The judge calls an early lunch and excuses the jury. As soon as they have left the room, she drops her fake smile and demands to see Mick and Minton in her chambers. 

Chapter 41 Summary

In chambers, angry with Minton for not properly researching the untrustworthy Corliss, Judge Fullbright asks, “Mr. Minton, what the fuck have you done to my trial?” (453). Minton tries to blame Corliss on Maggie, but Mick stands up for her. Judge Fullbright tells Minton that “putting that man on the stand in my opinion was gross prosecutorial misconduct” (454). Minton swears that he didn’t know about Corliss’s background. Mick reveals to the judge that the prosecution slipped the defense false evidence in the beginning of the trial (the photo of the fake murder weapon). Furious, the judge tells Minton to come back in 30 minutes with his boss. 

Chapters 37-41 Analysis

The closing of the trial again plays on the novel’s motif of opposites, breaking the boundaries between seemingly mutually exclusive ideas: principled and corrupt, good and evil, innocent and guilty. The jailhouse snitch is a hero whose corrupt testimony will ultimately bring justice to Roulet’s victims and free the innocent Jesus Menendez. The ethically upright prosecution stoops to using the same dirty tricks as the scheming defense. The woman in the morally gray profession of sex work is a truth-telling victim who has the legal right not to be assaulted or killed.

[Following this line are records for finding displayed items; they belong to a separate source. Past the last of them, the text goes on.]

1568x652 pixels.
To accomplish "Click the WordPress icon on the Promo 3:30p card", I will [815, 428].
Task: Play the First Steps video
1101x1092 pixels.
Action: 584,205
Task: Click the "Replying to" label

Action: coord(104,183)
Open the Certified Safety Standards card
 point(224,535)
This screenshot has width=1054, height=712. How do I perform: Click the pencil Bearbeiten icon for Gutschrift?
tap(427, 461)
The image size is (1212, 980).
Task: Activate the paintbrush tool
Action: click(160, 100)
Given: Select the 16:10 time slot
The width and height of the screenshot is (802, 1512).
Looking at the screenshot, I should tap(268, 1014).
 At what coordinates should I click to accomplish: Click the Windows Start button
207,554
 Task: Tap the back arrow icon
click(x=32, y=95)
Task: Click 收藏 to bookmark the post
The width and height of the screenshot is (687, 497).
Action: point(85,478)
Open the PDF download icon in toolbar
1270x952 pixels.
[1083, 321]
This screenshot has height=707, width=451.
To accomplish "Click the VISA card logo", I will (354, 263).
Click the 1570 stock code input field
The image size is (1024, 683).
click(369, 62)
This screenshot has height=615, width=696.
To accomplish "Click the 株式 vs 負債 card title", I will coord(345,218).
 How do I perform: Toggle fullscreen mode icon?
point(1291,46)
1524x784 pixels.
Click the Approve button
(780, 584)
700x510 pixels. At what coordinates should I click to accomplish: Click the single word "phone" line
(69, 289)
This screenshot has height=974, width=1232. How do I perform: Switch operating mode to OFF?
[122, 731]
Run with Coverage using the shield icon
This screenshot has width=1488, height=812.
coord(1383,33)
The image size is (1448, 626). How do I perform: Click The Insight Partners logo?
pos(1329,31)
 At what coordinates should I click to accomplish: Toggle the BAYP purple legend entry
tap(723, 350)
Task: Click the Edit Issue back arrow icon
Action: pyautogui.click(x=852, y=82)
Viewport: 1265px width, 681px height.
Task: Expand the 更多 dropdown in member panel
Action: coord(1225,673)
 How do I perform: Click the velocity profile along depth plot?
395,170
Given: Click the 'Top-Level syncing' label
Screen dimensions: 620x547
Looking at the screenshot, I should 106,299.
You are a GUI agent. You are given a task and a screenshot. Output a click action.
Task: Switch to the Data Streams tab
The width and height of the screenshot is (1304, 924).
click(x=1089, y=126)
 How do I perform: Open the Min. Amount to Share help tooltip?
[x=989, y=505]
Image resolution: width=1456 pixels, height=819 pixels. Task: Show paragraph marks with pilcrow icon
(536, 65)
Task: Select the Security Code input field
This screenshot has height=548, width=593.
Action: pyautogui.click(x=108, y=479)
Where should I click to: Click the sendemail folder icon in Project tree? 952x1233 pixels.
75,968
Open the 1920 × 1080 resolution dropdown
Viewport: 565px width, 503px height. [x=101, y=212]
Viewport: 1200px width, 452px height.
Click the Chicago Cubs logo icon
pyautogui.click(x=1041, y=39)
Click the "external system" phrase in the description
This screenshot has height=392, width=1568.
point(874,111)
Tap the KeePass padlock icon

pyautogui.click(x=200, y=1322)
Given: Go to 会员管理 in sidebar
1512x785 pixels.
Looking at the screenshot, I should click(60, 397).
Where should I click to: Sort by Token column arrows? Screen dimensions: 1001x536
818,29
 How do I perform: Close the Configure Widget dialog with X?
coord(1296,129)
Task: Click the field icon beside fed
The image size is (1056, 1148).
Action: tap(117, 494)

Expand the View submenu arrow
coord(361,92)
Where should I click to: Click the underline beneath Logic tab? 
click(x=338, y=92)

While seeking fairness, the legal system equates people who deserve completely different things in terms of right and wrong. Both Reggie and the murderer Roulet are entitled to competent representation and a fair trial. Maggie condemns everything about Mick’s line of work, yet there could be no prosecution without the defense. Mick is obligated to protect a confessed killer and defend him in court, knowing he is guilty. Jesus was left with no alternative other than to accept a plea deal and serve time for a crime he did not commit.

The novel shows us through intertwining plot lines that there is no such thing as certainty; the same facts and evidence can prove a guilty man innocent, or vice versa, depending on which side tells the better story.